Input data: Begin

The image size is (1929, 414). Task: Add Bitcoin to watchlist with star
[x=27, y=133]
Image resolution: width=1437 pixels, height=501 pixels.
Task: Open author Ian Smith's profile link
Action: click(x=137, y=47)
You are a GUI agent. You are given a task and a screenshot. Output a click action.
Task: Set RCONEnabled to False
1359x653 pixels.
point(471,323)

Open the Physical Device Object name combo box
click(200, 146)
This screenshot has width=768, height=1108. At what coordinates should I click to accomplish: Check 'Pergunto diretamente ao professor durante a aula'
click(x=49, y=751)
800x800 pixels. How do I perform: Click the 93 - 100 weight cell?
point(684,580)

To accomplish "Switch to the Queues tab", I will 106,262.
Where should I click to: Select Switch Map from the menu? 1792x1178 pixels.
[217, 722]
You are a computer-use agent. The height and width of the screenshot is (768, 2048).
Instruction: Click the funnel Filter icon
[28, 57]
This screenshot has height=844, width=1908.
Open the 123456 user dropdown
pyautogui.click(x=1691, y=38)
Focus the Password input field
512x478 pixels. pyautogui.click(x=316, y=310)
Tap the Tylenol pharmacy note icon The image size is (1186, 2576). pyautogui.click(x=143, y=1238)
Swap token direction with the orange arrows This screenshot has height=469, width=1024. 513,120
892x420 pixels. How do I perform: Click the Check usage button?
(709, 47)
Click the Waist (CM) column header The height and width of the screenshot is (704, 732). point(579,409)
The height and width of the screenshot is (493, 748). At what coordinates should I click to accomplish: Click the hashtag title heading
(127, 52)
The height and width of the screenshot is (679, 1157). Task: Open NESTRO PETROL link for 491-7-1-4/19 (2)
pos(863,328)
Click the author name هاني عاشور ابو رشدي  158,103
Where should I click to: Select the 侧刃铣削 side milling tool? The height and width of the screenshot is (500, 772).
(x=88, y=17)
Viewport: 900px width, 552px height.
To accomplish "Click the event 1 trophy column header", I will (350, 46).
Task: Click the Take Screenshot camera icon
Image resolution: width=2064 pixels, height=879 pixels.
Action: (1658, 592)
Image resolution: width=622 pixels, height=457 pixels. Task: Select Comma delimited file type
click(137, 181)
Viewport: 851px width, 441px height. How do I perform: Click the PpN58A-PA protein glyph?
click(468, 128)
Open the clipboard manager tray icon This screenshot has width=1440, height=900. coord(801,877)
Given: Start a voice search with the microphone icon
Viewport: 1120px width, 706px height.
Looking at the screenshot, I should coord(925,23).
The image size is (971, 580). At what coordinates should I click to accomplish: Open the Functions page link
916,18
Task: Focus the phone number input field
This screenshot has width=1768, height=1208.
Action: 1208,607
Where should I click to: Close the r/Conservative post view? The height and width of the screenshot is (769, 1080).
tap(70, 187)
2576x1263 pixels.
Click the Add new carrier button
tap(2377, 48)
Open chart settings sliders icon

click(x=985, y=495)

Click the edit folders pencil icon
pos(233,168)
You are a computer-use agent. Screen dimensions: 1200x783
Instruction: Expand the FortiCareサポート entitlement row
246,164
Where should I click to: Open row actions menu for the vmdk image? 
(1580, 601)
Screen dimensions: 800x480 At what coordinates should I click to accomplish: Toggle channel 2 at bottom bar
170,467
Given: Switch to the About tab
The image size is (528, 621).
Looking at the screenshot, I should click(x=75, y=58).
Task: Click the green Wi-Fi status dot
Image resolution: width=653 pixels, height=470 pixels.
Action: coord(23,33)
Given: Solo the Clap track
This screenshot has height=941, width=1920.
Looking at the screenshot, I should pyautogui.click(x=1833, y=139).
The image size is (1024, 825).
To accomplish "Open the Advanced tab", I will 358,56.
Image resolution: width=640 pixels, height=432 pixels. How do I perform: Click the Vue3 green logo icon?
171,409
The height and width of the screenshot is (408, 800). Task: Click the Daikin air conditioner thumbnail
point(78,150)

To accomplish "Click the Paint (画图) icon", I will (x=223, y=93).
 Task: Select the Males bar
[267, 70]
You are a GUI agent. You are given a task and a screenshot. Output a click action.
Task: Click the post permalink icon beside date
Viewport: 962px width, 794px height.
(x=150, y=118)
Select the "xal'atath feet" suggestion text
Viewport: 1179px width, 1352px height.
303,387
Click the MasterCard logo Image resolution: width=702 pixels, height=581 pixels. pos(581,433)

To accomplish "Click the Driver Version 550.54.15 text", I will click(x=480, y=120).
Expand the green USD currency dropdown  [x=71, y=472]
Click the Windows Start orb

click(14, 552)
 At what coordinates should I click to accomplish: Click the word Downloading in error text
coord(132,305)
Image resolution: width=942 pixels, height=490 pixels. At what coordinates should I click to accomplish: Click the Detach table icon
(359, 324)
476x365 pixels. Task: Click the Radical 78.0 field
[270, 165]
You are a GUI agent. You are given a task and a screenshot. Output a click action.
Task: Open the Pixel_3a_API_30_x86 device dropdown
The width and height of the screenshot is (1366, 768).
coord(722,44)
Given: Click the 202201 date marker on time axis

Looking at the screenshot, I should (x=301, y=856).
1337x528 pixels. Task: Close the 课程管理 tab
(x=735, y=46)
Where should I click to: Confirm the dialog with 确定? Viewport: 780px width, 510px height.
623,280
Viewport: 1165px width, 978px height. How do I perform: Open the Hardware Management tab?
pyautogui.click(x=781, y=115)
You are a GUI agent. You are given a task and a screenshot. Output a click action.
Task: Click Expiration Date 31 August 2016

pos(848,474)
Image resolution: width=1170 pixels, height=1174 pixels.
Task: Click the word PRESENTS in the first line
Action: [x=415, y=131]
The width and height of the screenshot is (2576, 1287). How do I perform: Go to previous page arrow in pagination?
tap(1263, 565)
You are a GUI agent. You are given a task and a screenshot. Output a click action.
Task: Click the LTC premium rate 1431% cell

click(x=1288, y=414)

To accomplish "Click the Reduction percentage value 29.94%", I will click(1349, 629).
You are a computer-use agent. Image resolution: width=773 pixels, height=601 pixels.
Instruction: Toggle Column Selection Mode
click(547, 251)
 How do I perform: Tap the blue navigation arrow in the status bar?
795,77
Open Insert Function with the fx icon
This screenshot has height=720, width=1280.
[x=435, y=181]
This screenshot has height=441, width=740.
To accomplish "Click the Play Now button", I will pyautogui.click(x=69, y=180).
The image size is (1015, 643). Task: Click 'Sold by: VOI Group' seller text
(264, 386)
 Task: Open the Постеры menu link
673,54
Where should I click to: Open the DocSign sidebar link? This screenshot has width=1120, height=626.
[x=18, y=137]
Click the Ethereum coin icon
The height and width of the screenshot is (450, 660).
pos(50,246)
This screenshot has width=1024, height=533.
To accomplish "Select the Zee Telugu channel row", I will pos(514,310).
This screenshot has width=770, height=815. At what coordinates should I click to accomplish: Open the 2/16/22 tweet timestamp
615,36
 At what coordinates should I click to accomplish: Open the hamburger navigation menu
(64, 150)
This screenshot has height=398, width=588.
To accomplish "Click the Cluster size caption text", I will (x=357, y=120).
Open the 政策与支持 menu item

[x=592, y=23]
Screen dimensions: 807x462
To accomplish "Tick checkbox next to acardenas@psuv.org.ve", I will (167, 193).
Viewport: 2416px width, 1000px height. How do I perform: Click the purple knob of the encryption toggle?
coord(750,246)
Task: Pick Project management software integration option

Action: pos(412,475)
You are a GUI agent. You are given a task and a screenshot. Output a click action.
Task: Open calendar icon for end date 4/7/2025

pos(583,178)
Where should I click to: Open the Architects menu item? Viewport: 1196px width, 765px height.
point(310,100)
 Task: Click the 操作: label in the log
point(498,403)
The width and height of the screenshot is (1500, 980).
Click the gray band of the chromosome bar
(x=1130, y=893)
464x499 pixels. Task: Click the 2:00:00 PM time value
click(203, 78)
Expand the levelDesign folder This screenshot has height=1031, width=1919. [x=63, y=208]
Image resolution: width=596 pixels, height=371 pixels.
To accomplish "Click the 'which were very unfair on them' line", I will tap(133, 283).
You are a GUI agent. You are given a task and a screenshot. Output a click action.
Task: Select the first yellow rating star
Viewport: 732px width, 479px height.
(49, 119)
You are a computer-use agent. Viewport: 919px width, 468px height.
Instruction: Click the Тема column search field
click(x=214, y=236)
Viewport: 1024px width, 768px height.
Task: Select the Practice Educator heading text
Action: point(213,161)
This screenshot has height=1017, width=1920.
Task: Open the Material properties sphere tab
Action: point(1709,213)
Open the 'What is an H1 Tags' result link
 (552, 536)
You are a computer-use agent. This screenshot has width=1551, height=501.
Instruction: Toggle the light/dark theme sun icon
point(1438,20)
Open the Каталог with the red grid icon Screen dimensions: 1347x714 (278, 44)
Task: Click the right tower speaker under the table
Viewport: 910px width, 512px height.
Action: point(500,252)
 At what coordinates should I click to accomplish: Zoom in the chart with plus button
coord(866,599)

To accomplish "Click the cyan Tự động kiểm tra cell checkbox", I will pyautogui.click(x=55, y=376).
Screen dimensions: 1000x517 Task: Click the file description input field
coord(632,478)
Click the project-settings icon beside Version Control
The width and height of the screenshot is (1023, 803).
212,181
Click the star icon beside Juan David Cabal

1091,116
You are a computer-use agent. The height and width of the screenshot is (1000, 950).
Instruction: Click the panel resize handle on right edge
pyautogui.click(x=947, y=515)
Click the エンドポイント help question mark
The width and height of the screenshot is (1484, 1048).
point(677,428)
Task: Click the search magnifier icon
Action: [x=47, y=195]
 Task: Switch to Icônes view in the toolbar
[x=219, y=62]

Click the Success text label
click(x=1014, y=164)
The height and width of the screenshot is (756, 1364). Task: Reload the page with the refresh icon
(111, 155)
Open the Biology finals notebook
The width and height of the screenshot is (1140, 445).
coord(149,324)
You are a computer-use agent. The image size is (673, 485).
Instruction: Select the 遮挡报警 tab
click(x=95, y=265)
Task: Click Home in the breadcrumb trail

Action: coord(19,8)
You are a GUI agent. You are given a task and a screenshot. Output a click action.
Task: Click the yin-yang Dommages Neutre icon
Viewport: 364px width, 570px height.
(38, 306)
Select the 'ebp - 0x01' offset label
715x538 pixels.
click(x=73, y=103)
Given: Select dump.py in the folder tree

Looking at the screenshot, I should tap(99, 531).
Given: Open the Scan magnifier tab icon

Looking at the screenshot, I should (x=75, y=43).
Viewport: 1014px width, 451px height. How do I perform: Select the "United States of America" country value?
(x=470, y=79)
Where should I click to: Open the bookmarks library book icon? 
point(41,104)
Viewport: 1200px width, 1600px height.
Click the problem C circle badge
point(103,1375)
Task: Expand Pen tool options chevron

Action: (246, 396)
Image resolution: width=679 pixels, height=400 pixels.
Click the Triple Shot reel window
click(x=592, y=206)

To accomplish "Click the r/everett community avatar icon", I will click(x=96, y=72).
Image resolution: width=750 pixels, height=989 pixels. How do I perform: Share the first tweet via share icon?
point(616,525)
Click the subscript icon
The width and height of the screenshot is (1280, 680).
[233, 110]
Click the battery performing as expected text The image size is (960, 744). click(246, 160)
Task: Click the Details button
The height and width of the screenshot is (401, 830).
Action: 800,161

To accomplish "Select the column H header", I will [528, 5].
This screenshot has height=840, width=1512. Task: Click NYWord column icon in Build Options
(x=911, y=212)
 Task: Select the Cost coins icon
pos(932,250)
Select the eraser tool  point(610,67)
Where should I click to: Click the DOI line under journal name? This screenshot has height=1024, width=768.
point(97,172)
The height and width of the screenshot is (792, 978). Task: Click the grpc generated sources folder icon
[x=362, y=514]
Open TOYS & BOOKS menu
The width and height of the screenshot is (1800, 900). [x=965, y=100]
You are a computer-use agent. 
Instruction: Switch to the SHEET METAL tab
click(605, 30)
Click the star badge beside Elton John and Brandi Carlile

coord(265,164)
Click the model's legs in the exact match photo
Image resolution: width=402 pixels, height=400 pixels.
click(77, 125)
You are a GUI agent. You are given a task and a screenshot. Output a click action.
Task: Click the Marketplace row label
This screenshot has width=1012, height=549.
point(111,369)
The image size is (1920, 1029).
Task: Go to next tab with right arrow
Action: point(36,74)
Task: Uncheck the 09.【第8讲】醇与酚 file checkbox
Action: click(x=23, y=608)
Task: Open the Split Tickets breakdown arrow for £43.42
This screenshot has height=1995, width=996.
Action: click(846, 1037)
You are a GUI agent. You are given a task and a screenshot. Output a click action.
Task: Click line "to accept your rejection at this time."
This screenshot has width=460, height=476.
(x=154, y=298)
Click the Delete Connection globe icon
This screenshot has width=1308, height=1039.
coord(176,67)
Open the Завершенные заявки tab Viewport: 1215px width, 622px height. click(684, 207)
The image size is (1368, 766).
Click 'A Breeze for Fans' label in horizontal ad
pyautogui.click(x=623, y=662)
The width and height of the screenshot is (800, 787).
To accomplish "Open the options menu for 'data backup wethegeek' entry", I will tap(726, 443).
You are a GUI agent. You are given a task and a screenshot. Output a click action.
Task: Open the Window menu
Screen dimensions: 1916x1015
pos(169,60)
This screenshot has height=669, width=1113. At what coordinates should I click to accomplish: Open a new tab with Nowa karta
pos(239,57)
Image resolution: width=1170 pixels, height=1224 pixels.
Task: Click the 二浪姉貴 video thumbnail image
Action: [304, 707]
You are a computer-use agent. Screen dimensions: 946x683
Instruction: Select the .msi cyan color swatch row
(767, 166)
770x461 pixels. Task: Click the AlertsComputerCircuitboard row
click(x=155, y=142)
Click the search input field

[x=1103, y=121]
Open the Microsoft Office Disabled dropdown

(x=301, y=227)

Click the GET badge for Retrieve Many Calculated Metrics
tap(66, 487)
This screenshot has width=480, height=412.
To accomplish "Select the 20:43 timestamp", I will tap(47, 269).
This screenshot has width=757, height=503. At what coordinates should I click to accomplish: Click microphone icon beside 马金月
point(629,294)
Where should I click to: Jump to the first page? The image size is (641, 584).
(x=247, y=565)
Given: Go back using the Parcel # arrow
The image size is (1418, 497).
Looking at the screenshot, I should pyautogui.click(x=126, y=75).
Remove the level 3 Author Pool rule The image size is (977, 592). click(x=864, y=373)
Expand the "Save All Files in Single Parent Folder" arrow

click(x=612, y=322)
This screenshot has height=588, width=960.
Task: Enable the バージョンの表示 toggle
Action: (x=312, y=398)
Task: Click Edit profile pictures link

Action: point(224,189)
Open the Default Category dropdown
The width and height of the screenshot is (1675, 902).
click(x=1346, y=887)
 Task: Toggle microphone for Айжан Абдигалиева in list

Input data: End

Search the data and copy each line containing "Version".

To accomplish "Click the Driver Version 550.54.15 text", I will click(x=480, y=120).
Click the project-settings icon beside Version Control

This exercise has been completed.